Politik Etis atau Politik Balas Budi (Belanda: Ethische Politiek) adalah politik pemikiran kolonial Hindia Belanda (sekarang Indonesia) selama empat dekade dari 1901 sampai tahun 1942. Pada 17 September 1901, Ratu Belanda Wilhelmina mengumumkan bahwa Belanda menerima tanggung jawab politik etis demi kesejahteraan rakyat kolonial mereka. Pengumuman ini sangat kontras dengan doktrin resmi sebelumnya bahwa Indonesia adalah wingewest (wilayah yang menghasilkan keuntungan). Ini juga menandai dimulainya kebijakan pembangunan modern; sedangkan kekuatan kolonial lainnya berbicara tentang misi peradaban, yang terutama melibatkan penyebaran budaya mereka kepada orang-orang terjajah.
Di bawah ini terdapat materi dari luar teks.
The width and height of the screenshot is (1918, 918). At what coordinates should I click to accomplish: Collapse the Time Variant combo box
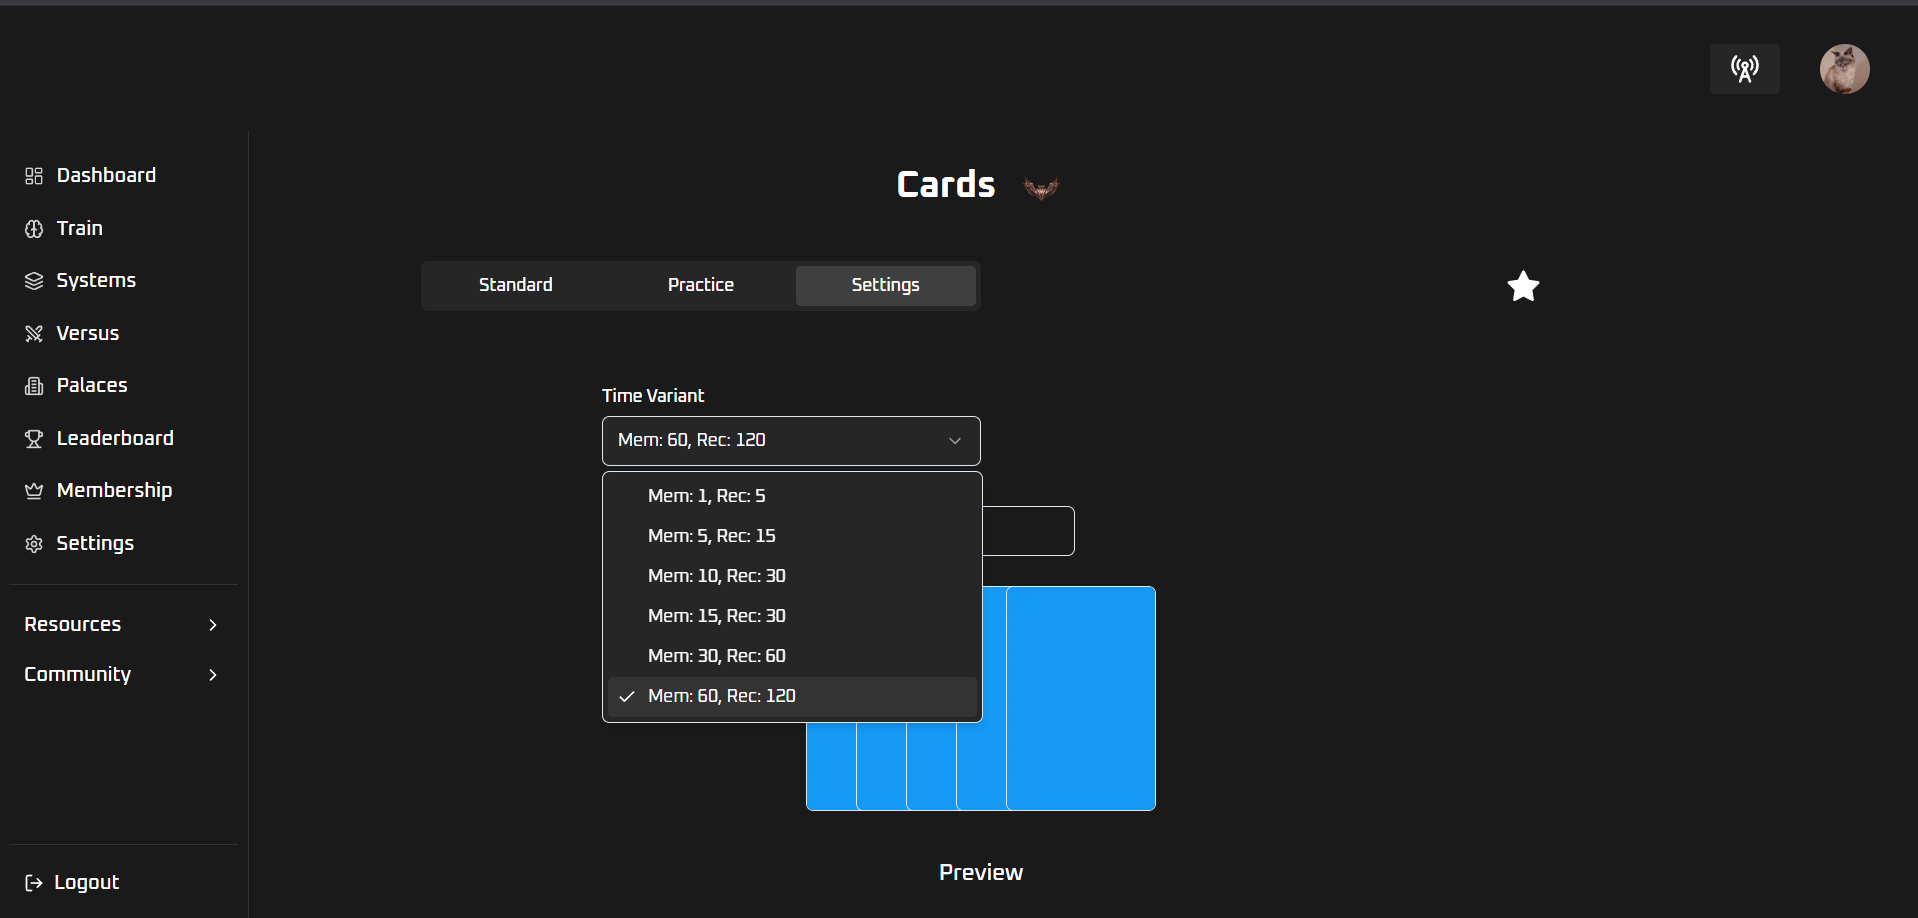[790, 441]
Kebijakan tersebut menekankan pada perbaikan kondisi kehidupan material. Namun, kebijakan ini menderita karena kekurangan dana yang parah, ekspektasi yang membengkak dan kurangnya penerimaan dalam pembentukan kolonial Belanda, dan sebagian besar lenyap oleh permulaan Depresi Besar pada tahun 1930.[1][2]
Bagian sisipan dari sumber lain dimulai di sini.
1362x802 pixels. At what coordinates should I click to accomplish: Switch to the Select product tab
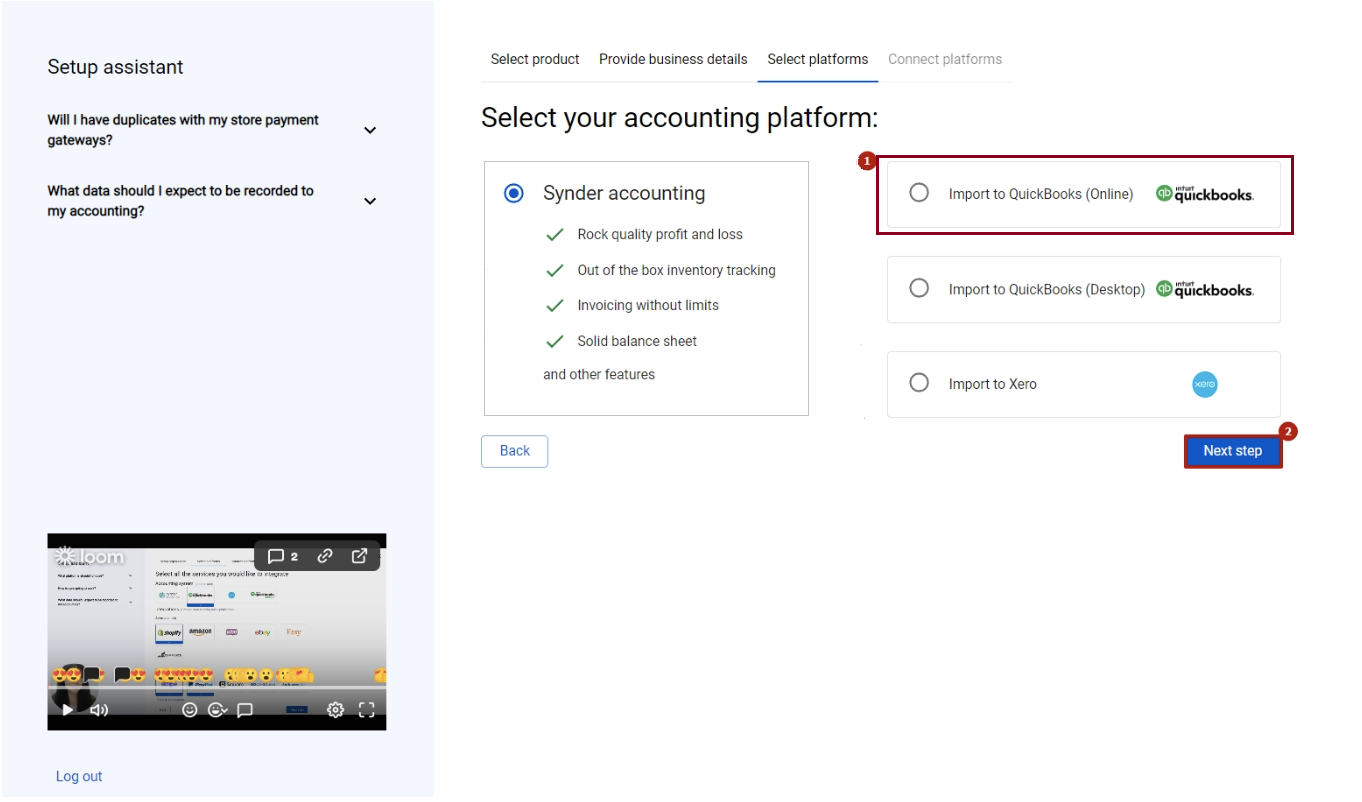535,59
Pemikiran politik etis menyatakan bahwa pemerintah kolonial memegang tanggung jawab moral bagi kesejahteraan bumiputera. Pemikiran ini merupakan kritik terhadap politik tanam paksa. Munculnya kaum etis yang dipelopori oleh Pieter Brooshooft (wartawan Koran De Locomotief) dan C.Th. van Deventer (politikus) ternyata membuka mata pemerintah kolonial untuk lebih memperhatikan nasib para bumiputera yang terbelakang.
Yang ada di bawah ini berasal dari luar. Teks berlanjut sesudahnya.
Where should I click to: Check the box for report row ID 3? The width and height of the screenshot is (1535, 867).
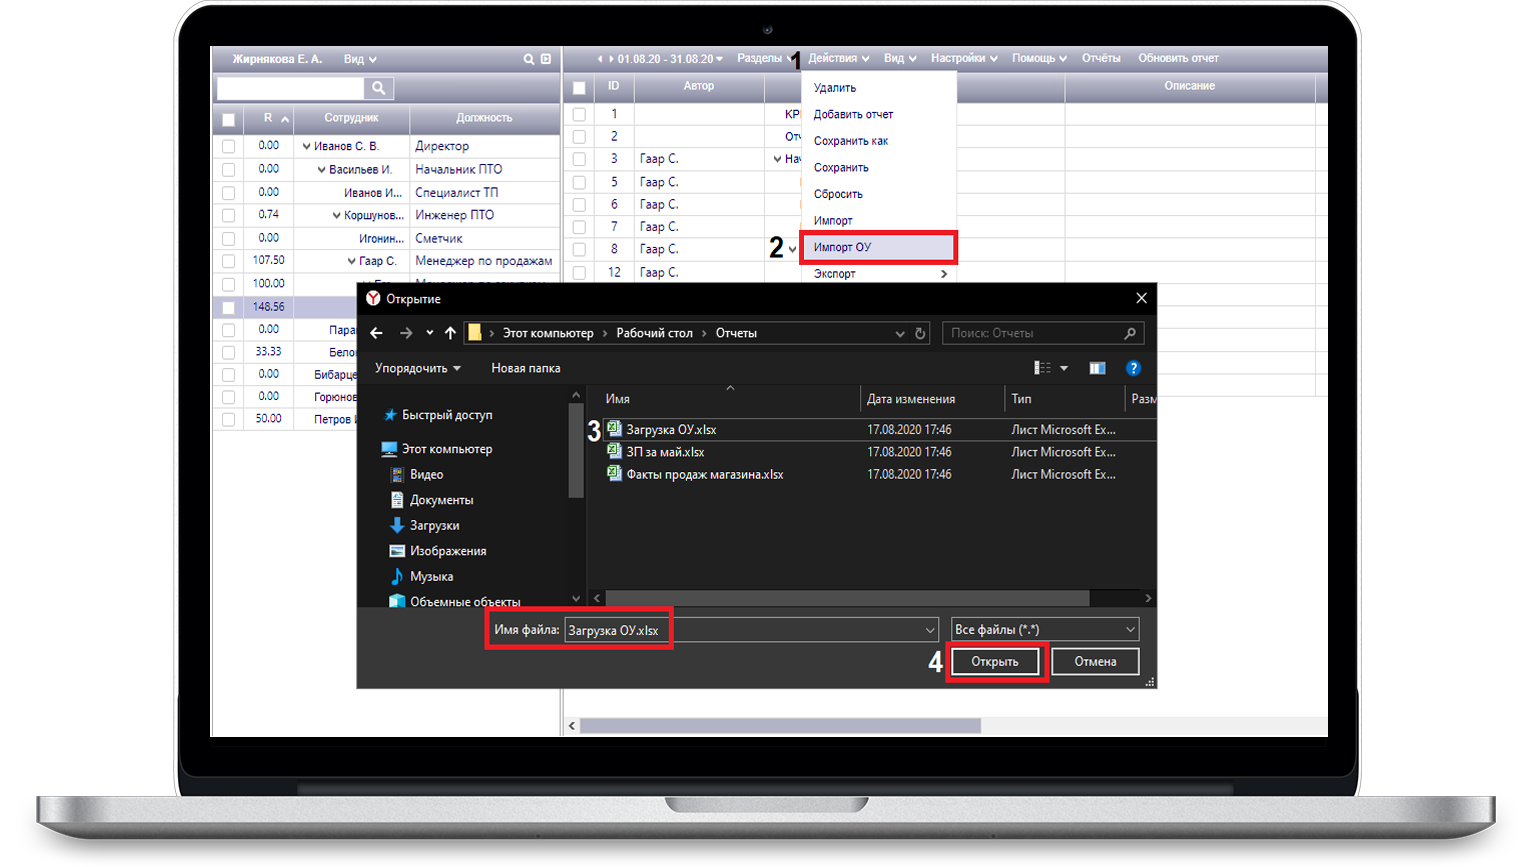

Pada 17 September 1901, Ratu Wilhelmina menegaskan dalam pidato pembukaan Parlemen Belanda yang ditulis oleh Abraham Kuyper, perdana menteri yang baru menjabat[3], bahwa pemerintah Belanda mempunyai panggilan moral dan hutang budi (een eerschuld) terhadap bangsa bumiputera di Hindia Belanda. Ratu Wilhelmina menuangkan panggilan moral tersebut ke dalam kebijakan politik etis, yang terangkum dalam program Trias Van Deventer yang meliputi:

  1. Irigasi (pengairan), membangun dan memperbaiki pengairan-pengairan dan bendungan untuk keperluan pertanian.
  2. Emigrasi yakni mengajak penduduk untuk bertransmigrasi.
  3. Edukasi yakni memperluas dalam bidang pengajaran dan pendidikan.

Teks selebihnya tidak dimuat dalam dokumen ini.